WHAT IS REQUIRED:
Please restate all of the records word for word, setting the pictures aside.

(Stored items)

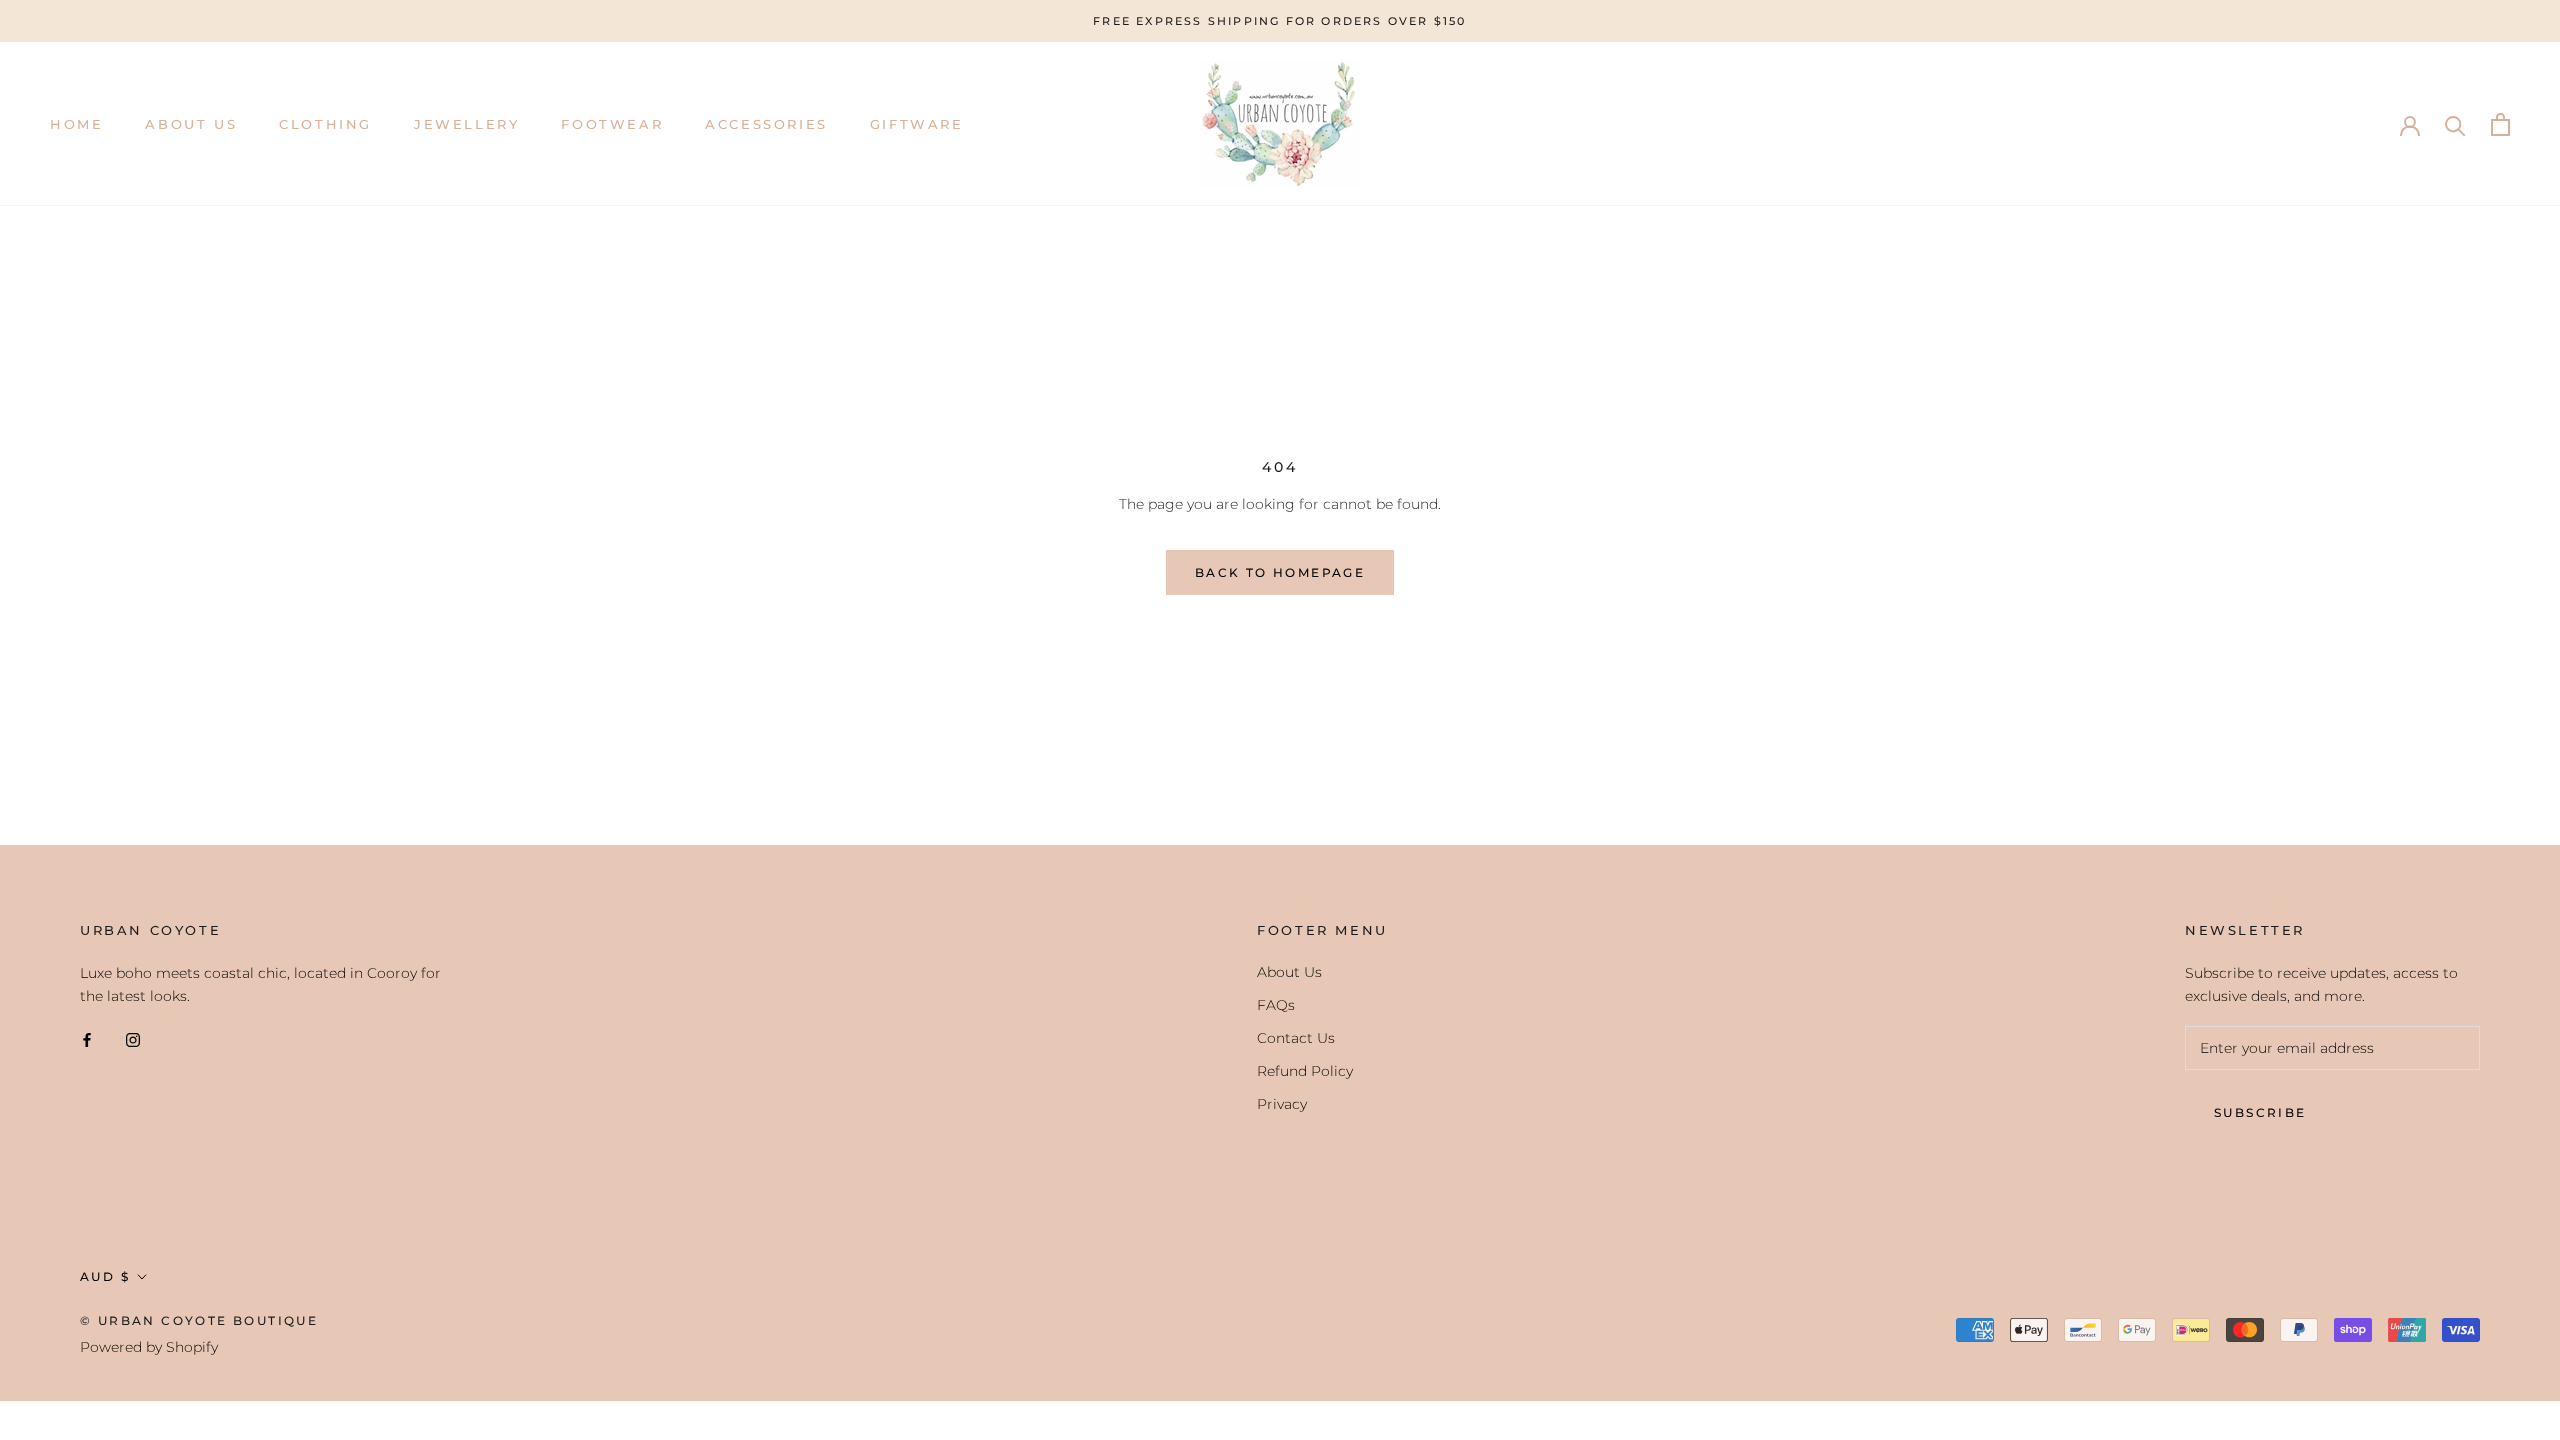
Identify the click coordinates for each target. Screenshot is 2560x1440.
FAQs (1276, 1005)
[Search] (2455, 124)
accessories (766, 124)
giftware (917, 124)
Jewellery (466, 124)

SOLUTION FOR THIS PROBLEM:
Identify the click coordinates for each target. Screenshot is 2560x1440.
FAQs (1276, 1005)
[Search] (2455, 124)
accessories (766, 124)
giftware (917, 124)
Jewellery (466, 124)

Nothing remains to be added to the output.